Although it was the Idaho Superintendent of Public Instruction Tom Luna who has been getting most of the early heat about the failure of the Students Come First laws, many are now looking at Luna’s most stalwart backer, Governor Butch Otter, to see how the setback will shape Idaho education priorities going forward. Commenting on the defeat, Otter said that he accepted the results as a message from Idaho voters that the changes he was looking to implement weren’t where the public wanted their school system to go.
According to the Idaho Statesman, he added that the path forward is to make education reform a more cooperative venture, and his next step is to bring all education stakeholders to the table to develop the plan for Idaho schools — even if that means temporarily putting aside the issues that are sure to be most acrimonious and focusing on the areas where an agreement is possible.
Opponents of the laws welcomed the entreaty.
“No, no gloating,” said Idaho Education Association President Penni Cyr. “This is for Idaho’s kids and Idaho’s teachers. We’re going to go forward with that and work with everybody and anybody that wants to work with us.”
Cyr said she’d be calling Luna to invite him to come to discussions about reform.
Luna declined requests for comment Wednesday, issuing only a statement: “I am as committed as anyone to finding a way to make this happen.”

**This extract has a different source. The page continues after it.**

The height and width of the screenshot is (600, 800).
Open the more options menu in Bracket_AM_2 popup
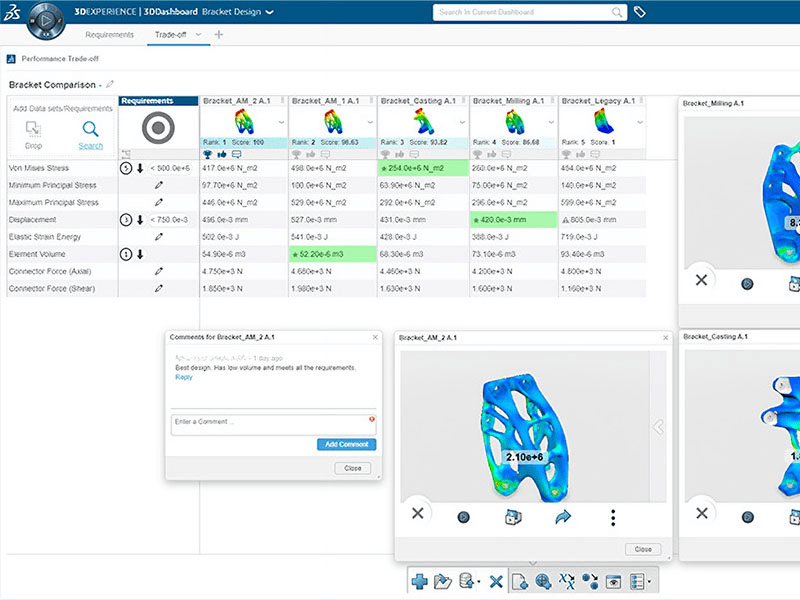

Although Luna hasn’t spoken publicly, some supporters who have reached out to him since the Luna laws were defeated last week have gone public with their assessment of the Superintendent’s state of mind. Frank VanderSloot, who spent nearly $1.6 million in support of Propositions 1, 2, and 3 and who spoke to Luna this week, said that the Superintendent expressed regret for letting people down and was apologetic for not being able to get enough Idaho voters on board with his ambitious reform plans.
When asked if Luna made any indications about his future plans, or a possible resignation, VanderSloot said he knew nothing about Luna’s thoughts in that direction.
VanderSloot advises that reformers take it slower this time. The bills introduced by Luna in January 2011 became law in two months.
“The legislation was aggressive and tried to do too much, too fast,” VanderSloot said. “I think they need to take a step back and see what pieces of reform people can get behind. Take it a step at a time.”